→ **REQUIRED ACTION**:
Which lines hold the word "agent"? Copy each of them from the material.

→ **THE RECORDS**:
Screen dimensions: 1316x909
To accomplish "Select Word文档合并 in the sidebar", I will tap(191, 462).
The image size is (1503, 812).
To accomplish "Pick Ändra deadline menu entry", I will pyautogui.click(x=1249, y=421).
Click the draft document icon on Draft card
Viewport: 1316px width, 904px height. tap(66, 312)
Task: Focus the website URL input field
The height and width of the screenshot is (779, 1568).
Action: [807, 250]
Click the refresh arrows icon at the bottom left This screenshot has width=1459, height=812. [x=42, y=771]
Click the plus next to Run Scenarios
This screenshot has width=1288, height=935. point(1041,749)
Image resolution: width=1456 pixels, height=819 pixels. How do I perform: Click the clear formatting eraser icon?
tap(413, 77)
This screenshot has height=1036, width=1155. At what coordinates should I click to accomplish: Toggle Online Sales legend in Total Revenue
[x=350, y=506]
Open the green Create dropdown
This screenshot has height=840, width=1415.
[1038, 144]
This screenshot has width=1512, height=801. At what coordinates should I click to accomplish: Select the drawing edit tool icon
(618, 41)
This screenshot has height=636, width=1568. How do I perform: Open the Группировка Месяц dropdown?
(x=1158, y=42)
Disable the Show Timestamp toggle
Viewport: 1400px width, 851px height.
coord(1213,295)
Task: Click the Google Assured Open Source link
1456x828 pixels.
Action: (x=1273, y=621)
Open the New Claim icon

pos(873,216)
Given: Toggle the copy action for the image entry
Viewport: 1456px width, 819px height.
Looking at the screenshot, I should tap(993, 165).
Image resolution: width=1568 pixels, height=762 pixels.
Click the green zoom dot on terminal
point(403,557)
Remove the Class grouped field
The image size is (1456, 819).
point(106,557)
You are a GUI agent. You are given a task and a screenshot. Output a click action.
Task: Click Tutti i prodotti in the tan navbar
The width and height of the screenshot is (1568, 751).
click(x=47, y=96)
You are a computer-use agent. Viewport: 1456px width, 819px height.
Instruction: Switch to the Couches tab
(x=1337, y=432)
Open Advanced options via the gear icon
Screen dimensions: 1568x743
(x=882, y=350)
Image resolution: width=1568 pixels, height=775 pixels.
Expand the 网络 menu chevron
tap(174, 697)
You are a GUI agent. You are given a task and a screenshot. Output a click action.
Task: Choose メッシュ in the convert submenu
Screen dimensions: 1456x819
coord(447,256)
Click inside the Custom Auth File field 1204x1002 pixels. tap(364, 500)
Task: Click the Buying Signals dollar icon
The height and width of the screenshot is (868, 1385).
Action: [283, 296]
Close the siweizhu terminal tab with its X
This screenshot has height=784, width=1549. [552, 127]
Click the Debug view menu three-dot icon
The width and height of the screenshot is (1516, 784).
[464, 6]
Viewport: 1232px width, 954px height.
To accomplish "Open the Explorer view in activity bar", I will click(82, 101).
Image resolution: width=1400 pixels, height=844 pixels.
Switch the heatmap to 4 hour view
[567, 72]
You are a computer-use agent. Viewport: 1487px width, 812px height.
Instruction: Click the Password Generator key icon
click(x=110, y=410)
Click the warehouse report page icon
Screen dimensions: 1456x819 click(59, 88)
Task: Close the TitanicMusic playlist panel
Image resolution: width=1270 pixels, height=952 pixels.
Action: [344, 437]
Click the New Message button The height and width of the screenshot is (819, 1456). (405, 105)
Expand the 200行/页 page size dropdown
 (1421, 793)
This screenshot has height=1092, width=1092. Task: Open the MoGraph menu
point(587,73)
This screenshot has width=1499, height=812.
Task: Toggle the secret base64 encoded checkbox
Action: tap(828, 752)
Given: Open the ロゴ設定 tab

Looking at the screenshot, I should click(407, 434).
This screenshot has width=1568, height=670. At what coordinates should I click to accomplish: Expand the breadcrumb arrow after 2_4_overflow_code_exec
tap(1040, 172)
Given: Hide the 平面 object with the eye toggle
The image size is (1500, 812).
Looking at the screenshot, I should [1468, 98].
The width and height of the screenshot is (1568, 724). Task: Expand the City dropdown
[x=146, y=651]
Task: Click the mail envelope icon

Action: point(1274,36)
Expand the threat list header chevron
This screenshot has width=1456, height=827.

→ **EXERCISE OUTPUT**:
You are a GUI agent. You are given a task and a screenshot. Output a click action.
You are a computer-use agent. Viewport: 1456px width, 819px height.
You are a GUI agent. You are given a task and a screenshot. Output a click action.
You are a computer-use agent. Viewport: 1487px width, 812px height.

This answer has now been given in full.